Work task:
For each line of the data below, test for "second". Report only the number of lines that pass.

-- Data records follows --

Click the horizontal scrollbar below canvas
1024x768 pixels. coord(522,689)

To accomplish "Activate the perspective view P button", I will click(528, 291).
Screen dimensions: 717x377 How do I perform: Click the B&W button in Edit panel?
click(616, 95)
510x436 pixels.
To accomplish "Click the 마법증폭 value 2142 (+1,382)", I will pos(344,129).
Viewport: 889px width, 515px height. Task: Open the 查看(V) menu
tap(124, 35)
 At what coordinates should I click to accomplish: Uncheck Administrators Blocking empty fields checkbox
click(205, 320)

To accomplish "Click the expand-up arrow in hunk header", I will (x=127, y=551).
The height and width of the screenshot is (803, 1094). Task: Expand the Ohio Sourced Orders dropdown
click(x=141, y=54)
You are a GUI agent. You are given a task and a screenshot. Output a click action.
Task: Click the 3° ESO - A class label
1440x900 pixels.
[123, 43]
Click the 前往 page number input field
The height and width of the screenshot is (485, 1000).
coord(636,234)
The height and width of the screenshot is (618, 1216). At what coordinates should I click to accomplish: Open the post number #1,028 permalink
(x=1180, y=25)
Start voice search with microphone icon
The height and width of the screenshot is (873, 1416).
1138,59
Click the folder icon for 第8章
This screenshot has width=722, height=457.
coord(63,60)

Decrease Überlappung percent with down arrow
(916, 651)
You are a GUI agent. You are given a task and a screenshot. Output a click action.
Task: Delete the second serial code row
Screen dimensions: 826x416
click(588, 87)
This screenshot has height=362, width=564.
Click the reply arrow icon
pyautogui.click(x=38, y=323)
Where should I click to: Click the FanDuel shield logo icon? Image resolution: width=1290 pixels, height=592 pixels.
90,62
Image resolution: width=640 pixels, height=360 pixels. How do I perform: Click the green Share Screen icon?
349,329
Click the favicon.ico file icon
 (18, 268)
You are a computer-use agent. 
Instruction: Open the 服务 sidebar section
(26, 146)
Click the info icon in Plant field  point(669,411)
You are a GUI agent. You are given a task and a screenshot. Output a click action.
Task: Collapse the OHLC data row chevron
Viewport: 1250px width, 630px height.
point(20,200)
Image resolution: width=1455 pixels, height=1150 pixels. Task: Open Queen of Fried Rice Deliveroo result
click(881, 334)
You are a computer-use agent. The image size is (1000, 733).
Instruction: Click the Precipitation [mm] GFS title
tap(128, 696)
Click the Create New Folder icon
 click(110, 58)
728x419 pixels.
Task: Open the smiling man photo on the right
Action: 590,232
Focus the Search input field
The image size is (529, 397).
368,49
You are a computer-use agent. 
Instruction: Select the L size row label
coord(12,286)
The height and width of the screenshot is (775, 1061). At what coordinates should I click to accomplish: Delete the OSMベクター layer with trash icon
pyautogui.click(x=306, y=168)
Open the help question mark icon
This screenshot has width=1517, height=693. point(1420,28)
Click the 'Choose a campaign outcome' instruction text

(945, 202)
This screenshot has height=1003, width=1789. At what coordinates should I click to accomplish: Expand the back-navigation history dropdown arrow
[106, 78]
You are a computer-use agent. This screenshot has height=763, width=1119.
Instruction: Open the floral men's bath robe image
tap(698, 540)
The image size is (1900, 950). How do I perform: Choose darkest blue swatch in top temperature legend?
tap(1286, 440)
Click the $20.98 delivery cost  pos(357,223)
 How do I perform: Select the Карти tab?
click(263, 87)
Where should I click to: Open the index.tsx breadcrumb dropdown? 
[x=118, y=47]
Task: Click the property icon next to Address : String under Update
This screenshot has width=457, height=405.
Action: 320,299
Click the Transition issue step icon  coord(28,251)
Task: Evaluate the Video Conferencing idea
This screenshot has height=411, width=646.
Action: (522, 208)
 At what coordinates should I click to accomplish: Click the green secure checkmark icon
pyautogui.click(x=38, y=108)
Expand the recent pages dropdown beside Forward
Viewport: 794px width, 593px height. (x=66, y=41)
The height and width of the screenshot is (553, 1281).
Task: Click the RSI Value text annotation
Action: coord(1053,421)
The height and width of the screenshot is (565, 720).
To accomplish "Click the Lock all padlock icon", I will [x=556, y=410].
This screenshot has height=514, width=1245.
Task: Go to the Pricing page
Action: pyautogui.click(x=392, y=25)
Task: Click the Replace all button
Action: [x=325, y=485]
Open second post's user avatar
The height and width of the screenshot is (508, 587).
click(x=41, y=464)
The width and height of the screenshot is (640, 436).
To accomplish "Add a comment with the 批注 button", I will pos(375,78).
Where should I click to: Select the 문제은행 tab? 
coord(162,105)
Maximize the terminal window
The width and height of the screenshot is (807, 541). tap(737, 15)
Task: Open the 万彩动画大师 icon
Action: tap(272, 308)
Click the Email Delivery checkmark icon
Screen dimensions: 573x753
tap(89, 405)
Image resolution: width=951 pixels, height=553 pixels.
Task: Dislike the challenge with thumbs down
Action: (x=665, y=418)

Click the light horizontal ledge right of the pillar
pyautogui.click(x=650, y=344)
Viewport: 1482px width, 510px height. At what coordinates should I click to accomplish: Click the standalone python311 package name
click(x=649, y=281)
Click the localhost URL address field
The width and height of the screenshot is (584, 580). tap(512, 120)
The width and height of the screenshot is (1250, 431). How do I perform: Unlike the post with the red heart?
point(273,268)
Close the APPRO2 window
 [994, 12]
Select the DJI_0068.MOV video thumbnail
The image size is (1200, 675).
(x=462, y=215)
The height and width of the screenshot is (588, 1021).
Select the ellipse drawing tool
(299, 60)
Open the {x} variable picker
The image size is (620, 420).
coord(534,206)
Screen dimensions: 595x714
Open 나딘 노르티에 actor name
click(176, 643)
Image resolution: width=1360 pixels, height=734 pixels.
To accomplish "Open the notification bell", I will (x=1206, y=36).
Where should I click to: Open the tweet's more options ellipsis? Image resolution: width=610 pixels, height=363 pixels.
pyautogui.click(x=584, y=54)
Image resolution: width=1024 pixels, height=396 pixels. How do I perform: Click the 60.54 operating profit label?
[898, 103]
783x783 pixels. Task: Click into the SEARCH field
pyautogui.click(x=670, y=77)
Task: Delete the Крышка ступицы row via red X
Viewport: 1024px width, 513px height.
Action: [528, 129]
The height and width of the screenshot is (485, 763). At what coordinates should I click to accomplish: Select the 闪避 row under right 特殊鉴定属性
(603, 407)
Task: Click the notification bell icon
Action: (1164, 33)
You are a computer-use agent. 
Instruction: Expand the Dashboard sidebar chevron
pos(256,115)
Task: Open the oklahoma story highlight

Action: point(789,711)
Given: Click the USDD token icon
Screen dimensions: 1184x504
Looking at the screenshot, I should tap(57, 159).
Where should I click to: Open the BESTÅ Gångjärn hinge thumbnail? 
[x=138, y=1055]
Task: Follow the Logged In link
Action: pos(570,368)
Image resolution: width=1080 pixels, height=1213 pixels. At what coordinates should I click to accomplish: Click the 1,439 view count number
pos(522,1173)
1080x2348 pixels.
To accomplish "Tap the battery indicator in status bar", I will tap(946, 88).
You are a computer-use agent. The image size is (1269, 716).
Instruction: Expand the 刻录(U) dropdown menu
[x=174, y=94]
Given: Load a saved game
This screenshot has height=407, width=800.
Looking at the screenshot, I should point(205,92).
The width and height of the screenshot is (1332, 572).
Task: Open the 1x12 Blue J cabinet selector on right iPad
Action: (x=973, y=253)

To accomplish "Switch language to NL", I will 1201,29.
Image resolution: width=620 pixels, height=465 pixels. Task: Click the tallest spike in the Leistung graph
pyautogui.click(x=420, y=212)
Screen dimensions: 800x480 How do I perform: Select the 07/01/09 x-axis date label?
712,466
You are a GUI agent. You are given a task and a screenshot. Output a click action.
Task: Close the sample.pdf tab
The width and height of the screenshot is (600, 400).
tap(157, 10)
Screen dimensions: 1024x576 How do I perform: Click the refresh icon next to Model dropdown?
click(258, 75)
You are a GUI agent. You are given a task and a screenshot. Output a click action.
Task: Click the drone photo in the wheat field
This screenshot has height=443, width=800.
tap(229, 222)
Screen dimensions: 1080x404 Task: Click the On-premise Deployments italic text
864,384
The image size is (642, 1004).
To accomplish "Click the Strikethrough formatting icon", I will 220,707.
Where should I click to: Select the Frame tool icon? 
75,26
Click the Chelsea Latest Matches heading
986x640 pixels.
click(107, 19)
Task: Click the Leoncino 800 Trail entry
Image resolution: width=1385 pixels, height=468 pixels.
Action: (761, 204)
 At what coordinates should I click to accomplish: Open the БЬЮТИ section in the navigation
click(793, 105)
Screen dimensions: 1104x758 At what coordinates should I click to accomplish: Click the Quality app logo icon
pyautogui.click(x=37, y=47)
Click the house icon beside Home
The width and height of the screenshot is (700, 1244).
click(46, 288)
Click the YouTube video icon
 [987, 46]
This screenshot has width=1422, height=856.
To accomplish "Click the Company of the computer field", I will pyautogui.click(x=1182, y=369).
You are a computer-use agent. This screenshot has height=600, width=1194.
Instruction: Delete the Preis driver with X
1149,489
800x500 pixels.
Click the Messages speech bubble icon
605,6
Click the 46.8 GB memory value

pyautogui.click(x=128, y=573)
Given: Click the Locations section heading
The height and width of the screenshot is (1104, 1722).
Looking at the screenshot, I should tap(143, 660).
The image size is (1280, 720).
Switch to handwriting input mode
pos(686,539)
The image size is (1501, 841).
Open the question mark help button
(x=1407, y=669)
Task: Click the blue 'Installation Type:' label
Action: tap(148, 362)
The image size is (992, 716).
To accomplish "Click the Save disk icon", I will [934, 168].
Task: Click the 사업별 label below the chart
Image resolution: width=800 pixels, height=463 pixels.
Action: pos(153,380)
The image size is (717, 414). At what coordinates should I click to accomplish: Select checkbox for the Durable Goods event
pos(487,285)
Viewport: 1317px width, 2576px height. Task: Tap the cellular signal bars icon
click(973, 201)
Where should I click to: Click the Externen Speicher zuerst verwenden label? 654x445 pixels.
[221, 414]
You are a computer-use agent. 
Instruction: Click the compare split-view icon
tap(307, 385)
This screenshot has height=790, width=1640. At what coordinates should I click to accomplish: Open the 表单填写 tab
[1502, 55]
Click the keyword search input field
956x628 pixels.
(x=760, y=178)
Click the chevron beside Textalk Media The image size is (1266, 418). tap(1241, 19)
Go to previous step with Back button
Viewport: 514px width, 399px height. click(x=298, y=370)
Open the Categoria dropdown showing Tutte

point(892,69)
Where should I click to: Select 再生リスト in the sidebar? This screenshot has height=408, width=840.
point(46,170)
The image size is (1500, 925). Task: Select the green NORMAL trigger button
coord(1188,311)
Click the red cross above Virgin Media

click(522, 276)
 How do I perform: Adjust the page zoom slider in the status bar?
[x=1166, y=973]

-- Data records concluded --

Your response:
2